■ Work item
Each entry must appear in the answer exactly as it does here.

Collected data
__________

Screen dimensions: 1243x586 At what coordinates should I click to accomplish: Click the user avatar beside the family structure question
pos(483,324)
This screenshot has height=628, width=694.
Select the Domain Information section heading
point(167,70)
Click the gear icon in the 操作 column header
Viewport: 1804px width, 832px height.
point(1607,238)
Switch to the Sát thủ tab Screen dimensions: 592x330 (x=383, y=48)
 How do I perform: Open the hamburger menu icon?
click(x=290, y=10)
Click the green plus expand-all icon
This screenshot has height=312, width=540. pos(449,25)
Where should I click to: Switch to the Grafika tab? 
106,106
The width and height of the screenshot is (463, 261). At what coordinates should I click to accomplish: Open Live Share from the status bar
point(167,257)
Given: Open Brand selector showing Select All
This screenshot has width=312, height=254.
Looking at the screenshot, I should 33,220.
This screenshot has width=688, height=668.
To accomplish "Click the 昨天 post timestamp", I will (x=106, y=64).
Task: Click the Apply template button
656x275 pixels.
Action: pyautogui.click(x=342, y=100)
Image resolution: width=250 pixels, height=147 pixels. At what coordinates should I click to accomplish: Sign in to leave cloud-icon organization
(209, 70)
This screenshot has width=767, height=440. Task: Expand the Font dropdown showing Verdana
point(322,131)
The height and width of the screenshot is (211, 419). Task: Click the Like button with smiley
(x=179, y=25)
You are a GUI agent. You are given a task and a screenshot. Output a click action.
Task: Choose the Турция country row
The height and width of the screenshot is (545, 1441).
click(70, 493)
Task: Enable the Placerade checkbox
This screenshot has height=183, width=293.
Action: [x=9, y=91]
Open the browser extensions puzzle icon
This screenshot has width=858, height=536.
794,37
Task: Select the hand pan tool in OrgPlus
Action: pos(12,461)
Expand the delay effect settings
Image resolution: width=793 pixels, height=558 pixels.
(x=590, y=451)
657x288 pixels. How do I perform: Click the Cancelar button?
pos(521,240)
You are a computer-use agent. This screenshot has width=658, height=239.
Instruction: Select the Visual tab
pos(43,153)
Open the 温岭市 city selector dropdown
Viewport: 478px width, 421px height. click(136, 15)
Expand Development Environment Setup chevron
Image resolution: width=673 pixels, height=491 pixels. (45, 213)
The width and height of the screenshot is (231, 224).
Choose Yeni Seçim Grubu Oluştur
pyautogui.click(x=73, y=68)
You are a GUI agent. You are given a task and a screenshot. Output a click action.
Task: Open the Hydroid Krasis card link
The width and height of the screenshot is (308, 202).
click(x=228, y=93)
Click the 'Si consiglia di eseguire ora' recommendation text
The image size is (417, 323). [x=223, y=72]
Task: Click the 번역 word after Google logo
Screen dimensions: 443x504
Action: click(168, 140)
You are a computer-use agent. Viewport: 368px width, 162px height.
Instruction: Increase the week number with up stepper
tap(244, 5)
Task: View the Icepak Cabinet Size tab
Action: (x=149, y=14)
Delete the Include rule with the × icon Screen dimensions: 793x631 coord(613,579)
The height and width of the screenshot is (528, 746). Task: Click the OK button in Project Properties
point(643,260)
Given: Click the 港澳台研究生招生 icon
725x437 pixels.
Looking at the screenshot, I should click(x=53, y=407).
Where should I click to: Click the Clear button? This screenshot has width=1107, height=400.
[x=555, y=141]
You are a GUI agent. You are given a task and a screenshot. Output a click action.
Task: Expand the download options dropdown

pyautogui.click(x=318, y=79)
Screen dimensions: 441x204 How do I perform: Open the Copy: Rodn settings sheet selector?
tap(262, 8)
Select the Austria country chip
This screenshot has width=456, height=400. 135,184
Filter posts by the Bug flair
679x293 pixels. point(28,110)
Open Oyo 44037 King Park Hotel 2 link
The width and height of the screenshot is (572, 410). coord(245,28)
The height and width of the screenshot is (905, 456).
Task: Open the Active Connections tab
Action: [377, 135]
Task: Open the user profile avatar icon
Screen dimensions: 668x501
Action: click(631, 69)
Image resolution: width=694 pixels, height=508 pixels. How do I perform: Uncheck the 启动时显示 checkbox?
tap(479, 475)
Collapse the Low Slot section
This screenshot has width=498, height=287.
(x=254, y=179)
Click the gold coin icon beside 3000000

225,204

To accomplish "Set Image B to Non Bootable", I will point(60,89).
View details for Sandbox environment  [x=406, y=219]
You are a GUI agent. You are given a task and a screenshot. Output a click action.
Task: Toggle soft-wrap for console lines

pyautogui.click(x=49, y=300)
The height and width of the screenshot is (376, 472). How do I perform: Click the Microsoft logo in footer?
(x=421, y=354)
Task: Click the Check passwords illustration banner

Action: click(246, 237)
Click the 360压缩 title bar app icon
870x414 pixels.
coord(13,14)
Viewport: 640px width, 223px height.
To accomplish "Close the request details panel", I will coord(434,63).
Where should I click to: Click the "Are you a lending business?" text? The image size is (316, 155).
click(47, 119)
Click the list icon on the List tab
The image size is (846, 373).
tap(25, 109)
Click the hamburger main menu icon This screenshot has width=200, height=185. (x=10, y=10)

__________

■ Your solution
Screen dimensions: 1243x586 At what coordinates should I click to accomplish: Click the user avatar beside the family structure question
pos(483,324)
This screenshot has height=628, width=694.
Select the Domain Information section heading
point(167,70)
Click the gear icon in the 操作 column header
Viewport: 1804px width, 832px height.
point(1607,238)
Switch to the Sát thủ tab Screen dimensions: 592x330 (x=383, y=48)
 How do I perform: Open the hamburger menu icon?
click(x=290, y=10)
Click the green plus expand-all icon
This screenshot has height=312, width=540. pos(449,25)
Where should I click to: Switch to the Grafika tab? 
106,106
The width and height of the screenshot is (463, 261). At what coordinates should I click to accomplish: Open Live Share from the status bar
point(167,257)
Given: Open Brand selector showing Select All
This screenshot has width=312, height=254.
Looking at the screenshot, I should 33,220.
This screenshot has width=688, height=668.
To accomplish "Click the 昨天 post timestamp", I will (x=106, y=64).
Task: Click the Apply template button
656x275 pixels.
Action: pyautogui.click(x=342, y=100)
Image resolution: width=250 pixels, height=147 pixels. At what coordinates should I click to accomplish: Sign in to leave cloud-icon organization
(209, 70)
This screenshot has width=767, height=440. Task: Expand the Font dropdown showing Verdana
point(322,131)
The height and width of the screenshot is (211, 419). Task: Click the Like button with smiley
(x=179, y=25)
You are a GUI agent. You are given a task and a screenshot. Output a click action.
Task: Choose the Турция country row
The height and width of the screenshot is (545, 1441).
click(70, 493)
Task: Enable the Placerade checkbox
This screenshot has height=183, width=293.
Action: [x=9, y=91]
Open the browser extensions puzzle icon
This screenshot has width=858, height=536.
794,37
Task: Select the hand pan tool in OrgPlus
Action: pos(12,461)
Expand the delay effect settings
Image resolution: width=793 pixels, height=558 pixels.
(x=590, y=451)
657x288 pixels. How do I perform: Click the Cancelar button?
pos(521,240)
You are a computer-use agent. This screenshot has width=658, height=239.
Instruction: Select the Visual tab
pos(43,153)
Open the 温岭市 city selector dropdown
Viewport: 478px width, 421px height. click(136, 15)
Expand Development Environment Setup chevron
Image resolution: width=673 pixels, height=491 pixels. (45, 213)
The width and height of the screenshot is (231, 224).
Choose Yeni Seçim Grubu Oluştur
pyautogui.click(x=73, y=68)
You are a GUI agent. You are given a task and a screenshot. Output a click action.
Task: Open the Hydroid Krasis card link
The width and height of the screenshot is (308, 202).
click(x=228, y=93)
Click the 'Si consiglia di eseguire ora' recommendation text
The image size is (417, 323). [x=223, y=72]
Task: Click the 번역 word after Google logo
Screen dimensions: 443x504
Action: click(168, 140)
You are a computer-use agent. Viewport: 368px width, 162px height.
Instruction: Increase the week number with up stepper
tap(244, 5)
Task: View the Icepak Cabinet Size tab
Action: (x=149, y=14)
Delete the Include rule with the × icon Screen dimensions: 793x631 coord(613,579)
The height and width of the screenshot is (528, 746). Task: Click the OK button in Project Properties
point(643,260)
Given: Click the 港澳台研究生招生 icon
725x437 pixels.
Looking at the screenshot, I should click(x=53, y=407).
Where should I click to: Click the Clear button? This screenshot has width=1107, height=400.
[x=555, y=141]
You are a GUI agent. You are given a task and a screenshot. Output a click action.
Task: Expand the download options dropdown

pyautogui.click(x=318, y=79)
Screen dimensions: 441x204 How do I perform: Open the Copy: Rodn settings sheet selector?
tap(262, 8)
Select the Austria country chip
This screenshot has width=456, height=400. 135,184
Filter posts by the Bug flair
679x293 pixels. point(28,110)
Open Oyo 44037 King Park Hotel 2 link
The width and height of the screenshot is (572, 410). coord(245,28)
The height and width of the screenshot is (905, 456).
Task: Open the Active Connections tab
Action: [377, 135]
Task: Open the user profile avatar icon
Screen dimensions: 668x501
Action: click(631, 69)
Image resolution: width=694 pixels, height=508 pixels. How do I perform: Uncheck the 启动时显示 checkbox?
tap(479, 475)
Collapse the Low Slot section
This screenshot has width=498, height=287.
(x=254, y=179)
Click the gold coin icon beside 3000000

225,204

To accomplish "Set Image B to Non Bootable", I will point(60,89).
View details for Sandbox environment  [x=406, y=219]
You are a GUI agent. You are given a task and a screenshot. Output a click action.
Task: Toggle soft-wrap for console lines

pyautogui.click(x=49, y=300)
The height and width of the screenshot is (376, 472). How do I perform: Click the Microsoft logo in footer?
(x=421, y=354)
Task: Click the Check passwords illustration banner

Action: click(246, 237)
Click the 360压缩 title bar app icon
870x414 pixels.
coord(13,14)
Viewport: 640px width, 223px height.
To accomplish "Close the request details panel", I will coord(434,63).
Where should I click to: Click the "Are you a lending business?" text? The image size is (316, 155).
click(47, 119)
Click the list icon on the List tab
The image size is (846, 373).
tap(25, 109)
Click the hamburger main menu icon This screenshot has width=200, height=185. (x=10, y=10)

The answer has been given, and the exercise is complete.